Henley Field had been spring training home for the Detroit Tigers since 1934. I heard that Babe Ruth once hit a home run over the forty foot fence in centerfield 405 feet away. Ted Williams, Lou Gehrig, Joe DiMaggio ran around the bases there. So did Mickey Mantle and Hank Aaron.
Thanks to my mom’s connection, I got to be a batboy for the Tigers that day. She walked me over to the home dugout and said to whoever was listening that I was their batboy and left to sit in the grandstand.
An older, diminutive man came over and I introduced myself. Chuck Dressen welcomed me and then quickly moved to more important things. The smallest guy in uniform, a boisterous field general, left no doubt who was in charge of everything.
As a player on the 1933 New York Giants, he helped win Game 4 of the World Series despite not playing. Up by one run in the 11th inning, the Senators had the bases loaded with one out and Cliff Bolton pinch hitting. Dressen, on the bench as a reserve player, called time from the dugout and ran out to the mound. He had played with Bolton in the minor leagues and told the pitcher how to pitch to him. Bolton hit into a game-ending double play and the Giants went on to win the Series.
The Tigers manager, who also managed the Dodgers with Jackie Robinson from 1951-53, was featured in the classic book The Boys of Summer where Roger Kahn related a colorful story of Dressen schooling a young baseball writer.
None of that I knew while standing there in the dugout with Al Kaline, Norm Cash, Bill Freehan, Denny McLain and the rest of the team.
The other batboy was Red, called that for his red tinged hair. Same age as me, he darted around the field, handing out gloves, picking up balls, arranging bats, always a step ahead of me.
Dressen took me aside, and scolded me with a stern reprimand. No one had talked to me quite like that as I had grown up a model student in a lenient, fatherless home.
Dressen looked me square in the eyes and said, “Son, if you are ever going to be anything in this world, you have to know what you are supposed to do and then do it.” I was taken aback.
At the age of 13, I had skated through life basically without rebuke. That upbraiding woke me up to the reality that I was not perfect, and worse, that I was failing.
Two days later Dressen suffered a heart attack and left the team.
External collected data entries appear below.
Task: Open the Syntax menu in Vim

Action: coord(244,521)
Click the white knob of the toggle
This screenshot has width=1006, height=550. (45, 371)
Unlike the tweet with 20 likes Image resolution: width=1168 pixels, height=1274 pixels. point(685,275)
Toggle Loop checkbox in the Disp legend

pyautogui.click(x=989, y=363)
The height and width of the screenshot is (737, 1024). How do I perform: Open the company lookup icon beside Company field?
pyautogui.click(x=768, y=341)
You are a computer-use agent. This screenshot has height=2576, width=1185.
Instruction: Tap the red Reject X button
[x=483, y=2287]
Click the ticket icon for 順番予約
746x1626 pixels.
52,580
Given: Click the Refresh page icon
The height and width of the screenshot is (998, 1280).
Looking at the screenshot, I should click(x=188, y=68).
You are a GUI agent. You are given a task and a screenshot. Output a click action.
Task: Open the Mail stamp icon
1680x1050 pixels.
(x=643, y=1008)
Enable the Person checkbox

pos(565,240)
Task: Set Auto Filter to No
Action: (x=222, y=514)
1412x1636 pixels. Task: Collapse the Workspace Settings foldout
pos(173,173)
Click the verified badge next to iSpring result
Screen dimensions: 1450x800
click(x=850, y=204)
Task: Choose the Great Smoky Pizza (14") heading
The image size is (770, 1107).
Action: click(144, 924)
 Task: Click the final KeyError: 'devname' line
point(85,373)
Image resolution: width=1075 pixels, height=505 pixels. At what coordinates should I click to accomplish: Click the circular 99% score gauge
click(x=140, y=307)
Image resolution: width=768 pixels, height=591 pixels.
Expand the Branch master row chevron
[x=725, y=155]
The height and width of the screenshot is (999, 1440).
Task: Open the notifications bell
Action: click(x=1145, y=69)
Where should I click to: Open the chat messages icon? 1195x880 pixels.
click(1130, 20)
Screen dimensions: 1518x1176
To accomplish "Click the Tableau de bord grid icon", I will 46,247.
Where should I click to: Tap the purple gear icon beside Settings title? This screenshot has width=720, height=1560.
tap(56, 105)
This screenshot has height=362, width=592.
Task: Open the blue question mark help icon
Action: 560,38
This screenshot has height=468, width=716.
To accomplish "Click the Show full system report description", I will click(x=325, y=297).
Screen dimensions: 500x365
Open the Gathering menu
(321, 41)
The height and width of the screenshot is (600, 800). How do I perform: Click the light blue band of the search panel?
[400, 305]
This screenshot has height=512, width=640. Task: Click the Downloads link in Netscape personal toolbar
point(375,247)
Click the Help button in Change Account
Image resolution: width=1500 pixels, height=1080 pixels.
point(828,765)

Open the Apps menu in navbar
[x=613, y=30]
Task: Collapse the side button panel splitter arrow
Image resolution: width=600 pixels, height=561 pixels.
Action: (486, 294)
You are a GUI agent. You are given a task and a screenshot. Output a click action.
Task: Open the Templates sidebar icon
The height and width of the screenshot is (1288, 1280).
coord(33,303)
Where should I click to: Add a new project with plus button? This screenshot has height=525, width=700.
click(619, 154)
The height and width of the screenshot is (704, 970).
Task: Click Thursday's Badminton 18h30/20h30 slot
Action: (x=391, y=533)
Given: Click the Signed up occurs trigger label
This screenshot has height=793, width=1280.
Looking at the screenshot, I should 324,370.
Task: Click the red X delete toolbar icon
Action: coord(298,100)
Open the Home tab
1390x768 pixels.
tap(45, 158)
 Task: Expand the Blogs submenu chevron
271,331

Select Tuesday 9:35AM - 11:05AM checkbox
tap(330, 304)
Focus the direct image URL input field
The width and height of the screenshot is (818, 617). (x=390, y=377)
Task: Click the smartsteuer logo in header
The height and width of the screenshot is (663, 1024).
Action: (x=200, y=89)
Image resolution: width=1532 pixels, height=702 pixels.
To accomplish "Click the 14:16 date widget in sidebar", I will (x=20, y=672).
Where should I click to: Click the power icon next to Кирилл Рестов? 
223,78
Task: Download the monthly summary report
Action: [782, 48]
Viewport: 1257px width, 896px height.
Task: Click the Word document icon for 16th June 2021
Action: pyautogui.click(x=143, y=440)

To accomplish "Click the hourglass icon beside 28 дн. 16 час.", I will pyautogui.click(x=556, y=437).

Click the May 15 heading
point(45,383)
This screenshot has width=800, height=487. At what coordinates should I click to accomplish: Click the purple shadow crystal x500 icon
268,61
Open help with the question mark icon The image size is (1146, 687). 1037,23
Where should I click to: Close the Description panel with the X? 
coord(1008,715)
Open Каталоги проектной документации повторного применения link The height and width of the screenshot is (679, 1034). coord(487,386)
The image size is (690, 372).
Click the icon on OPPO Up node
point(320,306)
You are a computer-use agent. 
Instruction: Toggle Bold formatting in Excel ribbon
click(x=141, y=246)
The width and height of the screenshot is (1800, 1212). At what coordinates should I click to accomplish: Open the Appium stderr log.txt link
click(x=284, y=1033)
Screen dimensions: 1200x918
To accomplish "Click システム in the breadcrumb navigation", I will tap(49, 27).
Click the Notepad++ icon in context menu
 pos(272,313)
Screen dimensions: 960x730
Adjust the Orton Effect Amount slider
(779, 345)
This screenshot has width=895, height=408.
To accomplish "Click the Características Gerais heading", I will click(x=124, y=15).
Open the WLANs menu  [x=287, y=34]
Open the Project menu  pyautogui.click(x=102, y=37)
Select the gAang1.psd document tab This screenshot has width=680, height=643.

He died the following year on August 10, my son’s birthday.
Over the next three seasons, I would see Red outside the ballpark, snagging foul balls and selling them to boys too slow or lazy to get them.
I stopped buying baseball cards and going to games my senior year of high school. I forgot about Red and Dressen until one day at home visiting from college, I read in the newspaper that Red had been arrested for selling cocaine.
The memory of that one afternoon at Henley Field flooded my consciousness, reminding me of the life-long lesson Dressen had given me straight, how he schooled me like he had schooled that young reporter in bygone days, and how life turns on the simple question, “What are you supposed to do?”